ある日、男性は、交際相手に婚姻届を差出し結婚を申し込む。

涙を流し感動する彼女。

しかしその翌日、彼女は彼に何も告げず、忽然と失踪する。

彼女が失踪した理由は?
そして失踪せざるを得なかった彼女の生い立ちに隠された秘密とは?

・・・という物語である。


原作となった舞台劇を僕は未見だが、
公開前の映画予告編を見た時から、とても気になっていた作品。


人生における「悲惨」とその過程を、見る者に突きつける、非常に重く、悲しいドラマである。


失踪した「川辺市子」という女性が歩まざるを得なかった道を、
巧みな時間軸の変遷で、一つ一つ明らかにしていく構成は見事であり、
個人的には、最後まで全く飽きが来る事がなかった。


この作品を見終わった時、幸せというものは、常に凍った水面の上に成り立っているような状態なのかもしれない、と思った。


思いがけない、あるいは時間を掛けてたまりにたまった末の、
何らかの衝撃や働きによって、
誰もが氷の下に広がる冷たい不幸の水の中に落ちてしまう可能性を秘めている。


最近見た「正欲」のごとく、救いようのない物語なので、大いに人を選ぶ作品であると思う。

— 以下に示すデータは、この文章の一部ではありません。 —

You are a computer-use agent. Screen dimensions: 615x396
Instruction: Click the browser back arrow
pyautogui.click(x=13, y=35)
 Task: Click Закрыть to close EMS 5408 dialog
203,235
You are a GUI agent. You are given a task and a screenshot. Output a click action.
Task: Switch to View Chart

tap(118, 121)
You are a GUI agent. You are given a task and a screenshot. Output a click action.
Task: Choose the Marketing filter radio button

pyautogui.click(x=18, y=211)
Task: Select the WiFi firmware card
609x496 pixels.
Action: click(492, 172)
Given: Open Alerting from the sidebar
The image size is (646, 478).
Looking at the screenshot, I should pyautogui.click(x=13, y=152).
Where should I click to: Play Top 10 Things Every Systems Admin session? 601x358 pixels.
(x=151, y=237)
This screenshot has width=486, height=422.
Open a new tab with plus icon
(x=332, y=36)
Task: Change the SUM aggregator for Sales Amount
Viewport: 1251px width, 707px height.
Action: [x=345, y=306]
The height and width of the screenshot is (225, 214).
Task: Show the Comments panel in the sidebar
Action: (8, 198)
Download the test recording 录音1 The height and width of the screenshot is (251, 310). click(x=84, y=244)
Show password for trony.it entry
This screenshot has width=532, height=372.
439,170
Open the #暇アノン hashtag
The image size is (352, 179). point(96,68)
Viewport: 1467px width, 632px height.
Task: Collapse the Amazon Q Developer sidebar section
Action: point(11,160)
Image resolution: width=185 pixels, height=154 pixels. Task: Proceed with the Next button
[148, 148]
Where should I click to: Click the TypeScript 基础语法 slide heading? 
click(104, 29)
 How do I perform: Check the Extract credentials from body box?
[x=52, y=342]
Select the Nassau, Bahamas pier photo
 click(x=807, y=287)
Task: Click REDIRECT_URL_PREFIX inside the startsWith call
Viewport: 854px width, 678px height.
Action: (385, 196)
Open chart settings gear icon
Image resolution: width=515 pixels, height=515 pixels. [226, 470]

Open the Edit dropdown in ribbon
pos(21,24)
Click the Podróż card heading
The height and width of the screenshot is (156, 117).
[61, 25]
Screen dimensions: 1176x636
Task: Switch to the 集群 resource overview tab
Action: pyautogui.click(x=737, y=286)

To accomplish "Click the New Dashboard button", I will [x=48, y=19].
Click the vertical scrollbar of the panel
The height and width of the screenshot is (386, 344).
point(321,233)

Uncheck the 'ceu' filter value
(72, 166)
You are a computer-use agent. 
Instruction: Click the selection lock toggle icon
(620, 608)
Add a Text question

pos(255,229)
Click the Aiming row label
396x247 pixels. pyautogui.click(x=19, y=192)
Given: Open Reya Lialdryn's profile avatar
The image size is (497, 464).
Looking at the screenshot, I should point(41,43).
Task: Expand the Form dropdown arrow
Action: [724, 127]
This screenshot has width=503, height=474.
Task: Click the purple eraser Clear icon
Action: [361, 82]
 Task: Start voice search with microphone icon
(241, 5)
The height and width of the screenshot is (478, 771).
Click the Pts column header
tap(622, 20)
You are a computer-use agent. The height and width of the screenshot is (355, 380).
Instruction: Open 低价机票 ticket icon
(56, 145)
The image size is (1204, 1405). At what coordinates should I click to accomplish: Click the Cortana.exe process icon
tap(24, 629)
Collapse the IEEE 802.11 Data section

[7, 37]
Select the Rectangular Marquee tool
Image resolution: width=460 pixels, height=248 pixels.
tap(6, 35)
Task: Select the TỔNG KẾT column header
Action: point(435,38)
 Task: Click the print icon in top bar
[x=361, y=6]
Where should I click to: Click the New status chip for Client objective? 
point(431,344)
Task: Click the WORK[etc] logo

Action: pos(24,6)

正直、僕自身も、ラストシーンが終わり、エンドロールが流れ始めた時は、
なんとも言えない気持ちというか、けっこう絶望的な気分になってしまった。


この物語に起こるエピソードは、
どの時代のことも夏に発生するが、
市子の人生は常に、極寒の吹雪にさらされている。

100点満点で、87点。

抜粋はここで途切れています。